À Maen Roch (Ille-et-Vilaine), la biscuiterie La Mère Poulard doit importer son beurre des Pays-Bas alors que ce dernier est produit à Condé-sur-Vire, en Normandie, à seulement 90 km de son site. «Cela signifie qu’il a voyagé pour être congelé aux Pays-Bas, avant de revenir en Bretagne décongelé», déplore auprès du Parisien, Sébastien Pautrel, directeur général de l’entreprise. Ce détour est dû aux traders néerlandais, intermédiaires achetant et stockant du beurre auprès de différentes laiteries européennes avant de le revendre.

Malgré une consommation mensuelle de 70 tonnes, La Mère Poulard ne parvient pas à signer de contrats directs avec des producteurs locaux. «Aucun fabricant ne veut s’engager sur la durée, même si je suis prêt à payer le prix demandé», explique Sébastien Pautrel. Cette dépendance renforce l’empreinte carbone de l’entreprise, alors même qu’elle cherche à réduire son impact environnemental.

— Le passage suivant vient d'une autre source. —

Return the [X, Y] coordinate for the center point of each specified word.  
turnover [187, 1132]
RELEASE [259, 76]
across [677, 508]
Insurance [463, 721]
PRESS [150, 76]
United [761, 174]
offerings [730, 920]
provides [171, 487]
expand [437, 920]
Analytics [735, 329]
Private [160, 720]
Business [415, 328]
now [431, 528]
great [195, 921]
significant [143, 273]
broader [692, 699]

Une flambée des prix portée par les intermédiaires

La situation reflète les tensions du marché mondial. Avec une consommation annuelle moyenne de 8,5 kg par habitant, la France ne produit pas assez de beurre pour répondre à la demande, notamment industrielle. Simultanément, la production européenne diminue tandis que les besoins, notamment asiatiques, explosent. En conséquence, le prix du beurre industriel a bondi de 80 % en un an.

Les traders, souvent basés aux Pays-Bas pour des raisons fiscales, profitent de cette dynamique. En spéculant sur les stocks, ils revendent à des prix beaucoup plus élevés, privant agriculteurs et producteurs de la juste part des bénéfices. «Le beurre livré à la biscuiterie avait été produit huit mois plus tôt et stocké avant d’être revendu à un tarif bien supérieur», précise Sébastien Pautrel.

Vers une régulation pour privilégier le local

Malgré l'absurdité d'une telle situation, les industriels n'ont d'autres choix que de continuer à passer par des sociétés de négoce. «Ils facilitent la mise en relation, connaissent l’évolution des prix, des stocks, permettent l’accès à un marché beaucoup plus vaste», explique au Parisien Christophe Brusset, ex-directeur des achats dans l’agroalimentaire en France, et auteur de plusieurs livres dénonçant les dérives du secteur.

Pour sortir de cette dépendance, certains plaident pour une régulation stricte garantissant une production locale durable et réduisant l’impact carbone. «Tant qu’il n’y aura pas de législation sur l’origine des produits et leur empreinte écologique, les industriels continueront de dépendre des négociants», souligne auprès de nos confrères, Olivier Mevel, maître de conférences à l’Université de Bretagne occidentale.